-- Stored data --
=== Section Start ===
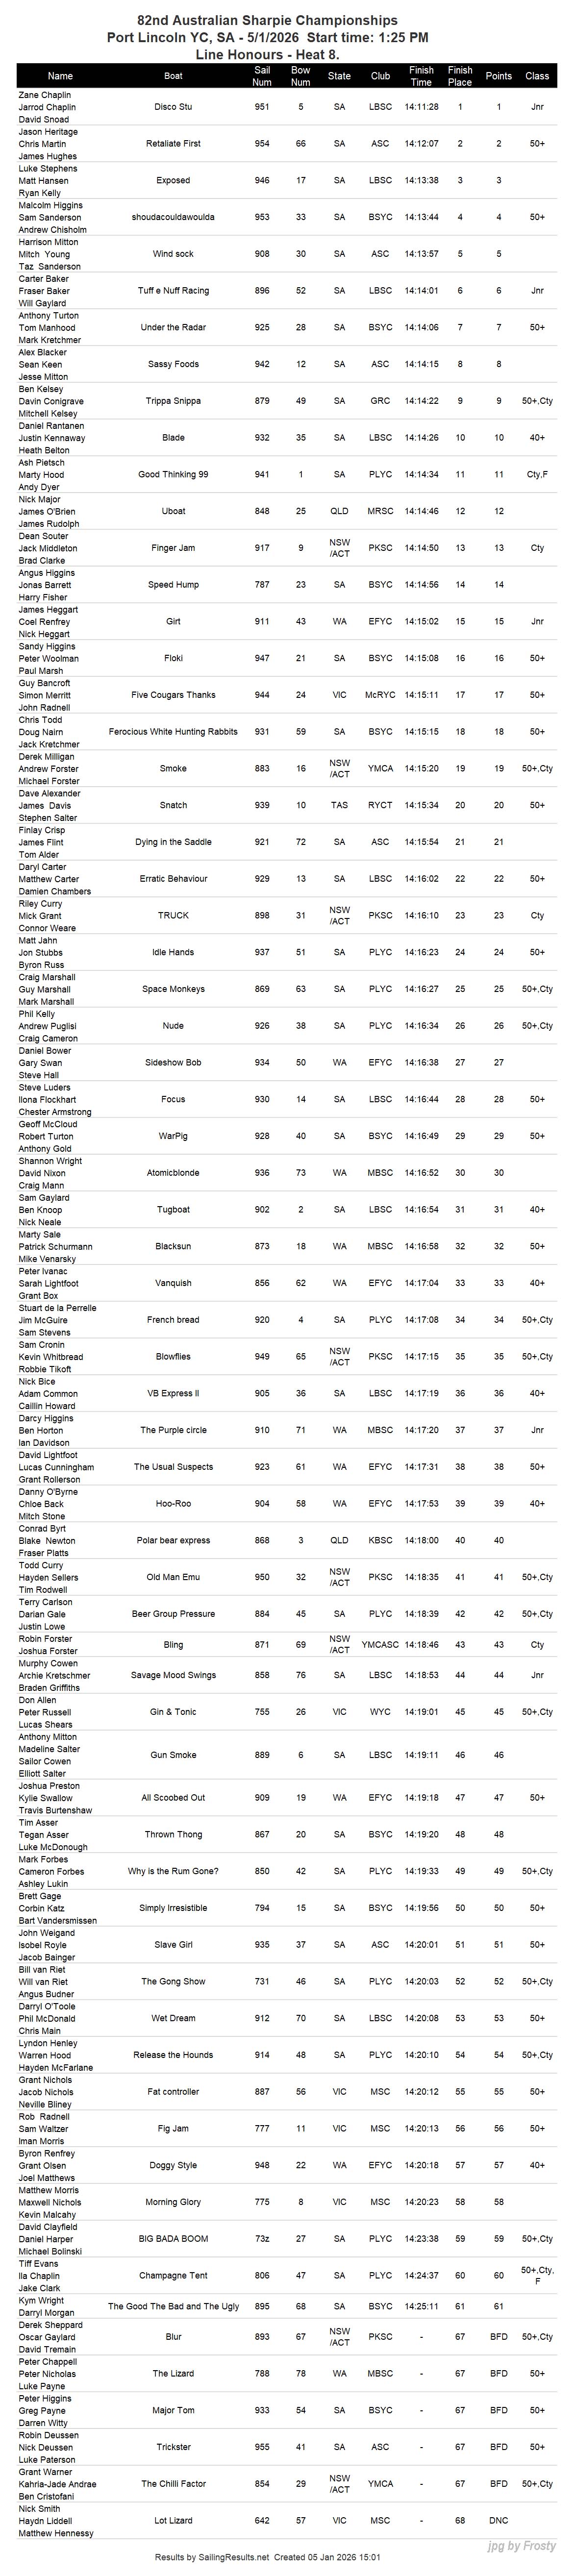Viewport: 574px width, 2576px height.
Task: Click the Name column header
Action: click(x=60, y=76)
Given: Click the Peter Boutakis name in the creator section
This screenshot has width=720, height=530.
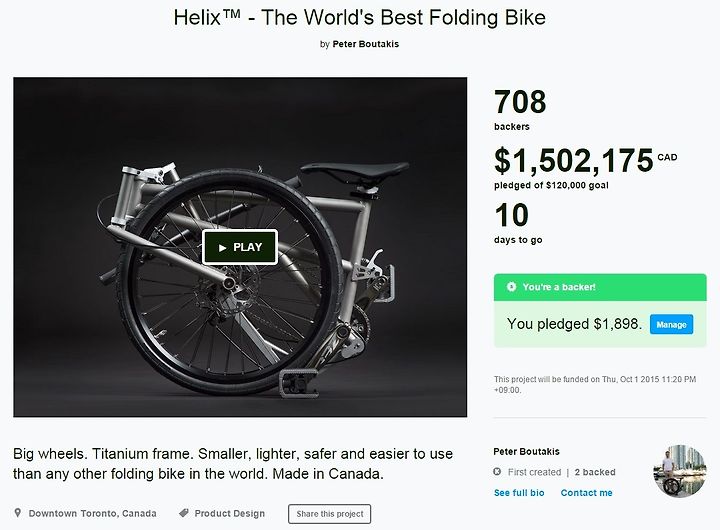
=== Section End ===
-- PROBLEM TO SOLVE --
Quote verbatim every line starting at the line that contains "Given: Click the" and ending with the last line of the records; omit all pictures.

-- SOLUTION TO THIS PROBLEM --
Given: Click the Peter Boutakis name in the creator section
This screenshot has width=720, height=530.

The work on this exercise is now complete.